Lo más curioso de la historia es que Francisco dejó su profesión de peluquero y se reinventó como carpintero. Primero empezó con obras menores como el gallinero y la huerta hasta terminar por hacer los respaldos de cama y camastros para las suites del complejo. Por eso fue rebautizado como “Franpintero”.

Al ser consultados por lo más difícil de cambiar de ciudad, la pareja coincidió en que fue el colegios de sus hijos. En La Plata asistían a una escuela alemana de educación bilingüe y doble escolaridad.

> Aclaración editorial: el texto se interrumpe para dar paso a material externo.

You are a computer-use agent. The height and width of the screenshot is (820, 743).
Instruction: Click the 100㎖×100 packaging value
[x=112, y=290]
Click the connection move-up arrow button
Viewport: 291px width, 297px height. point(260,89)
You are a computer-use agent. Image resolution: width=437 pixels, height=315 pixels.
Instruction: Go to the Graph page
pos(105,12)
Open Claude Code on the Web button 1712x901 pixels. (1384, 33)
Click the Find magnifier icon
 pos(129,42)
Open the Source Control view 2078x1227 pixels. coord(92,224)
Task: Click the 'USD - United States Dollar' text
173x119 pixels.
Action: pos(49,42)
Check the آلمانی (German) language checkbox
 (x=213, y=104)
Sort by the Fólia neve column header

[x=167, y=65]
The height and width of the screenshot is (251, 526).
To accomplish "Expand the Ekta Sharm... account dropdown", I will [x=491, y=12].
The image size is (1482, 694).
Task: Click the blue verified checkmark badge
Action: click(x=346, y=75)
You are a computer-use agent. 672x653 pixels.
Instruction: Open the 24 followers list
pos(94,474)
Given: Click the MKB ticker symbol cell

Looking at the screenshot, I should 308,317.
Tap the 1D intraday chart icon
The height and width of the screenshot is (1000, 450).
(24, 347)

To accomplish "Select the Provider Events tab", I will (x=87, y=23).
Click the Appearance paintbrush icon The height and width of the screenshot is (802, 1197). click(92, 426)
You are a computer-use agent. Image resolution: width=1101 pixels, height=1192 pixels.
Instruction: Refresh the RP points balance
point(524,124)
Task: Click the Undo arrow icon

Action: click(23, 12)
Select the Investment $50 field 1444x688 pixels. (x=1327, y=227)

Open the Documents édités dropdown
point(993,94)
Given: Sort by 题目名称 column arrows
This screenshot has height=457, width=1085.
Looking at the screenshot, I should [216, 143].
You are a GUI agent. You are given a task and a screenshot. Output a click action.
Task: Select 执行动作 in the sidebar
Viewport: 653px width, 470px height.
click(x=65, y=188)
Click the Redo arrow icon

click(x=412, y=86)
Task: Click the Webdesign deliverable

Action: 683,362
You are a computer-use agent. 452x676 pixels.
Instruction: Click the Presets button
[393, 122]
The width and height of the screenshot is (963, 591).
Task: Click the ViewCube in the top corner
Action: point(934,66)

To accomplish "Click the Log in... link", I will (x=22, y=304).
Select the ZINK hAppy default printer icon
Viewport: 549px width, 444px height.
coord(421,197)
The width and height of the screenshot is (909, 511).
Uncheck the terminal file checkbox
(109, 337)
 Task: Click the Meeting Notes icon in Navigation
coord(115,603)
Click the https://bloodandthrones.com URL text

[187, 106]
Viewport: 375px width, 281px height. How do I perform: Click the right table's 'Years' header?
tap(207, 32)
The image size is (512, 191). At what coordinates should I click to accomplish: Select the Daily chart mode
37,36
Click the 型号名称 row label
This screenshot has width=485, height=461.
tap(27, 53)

“Acá quisimos acompañar la adaptación de ellos y los anotamos en una escuela de educación Waldorf. Fue un cambio absoluto pero ellos están felices. Entonces, ahora cosechamos trigo para que aprendan a cocinar su propio pan, tejen y bordan. Antonia va a equitación, Bruno a campamentos en la montaña y tienen una conexión con la naturaleza prácticamente simbiótica. Disfrutan del aire libre como nunca antes lo hicieron”, señaló Berenice.

Por último, la joven admitió que perdieron la frecuencia de ver a los amigos y la familia pero asegura que no extraña su trabajo corporativo y “no cambia por nada su nueva oficina con vistas a la sierras”. “Ganamos una tranquilidad que no tiene precio, ganamos tiempo de compartir con nuestros hijos que no se recupera y ganamos muchos nuevos amigos que nos abrieron sus vidas. ¡El balance sin duda, positivo!”, concluyó.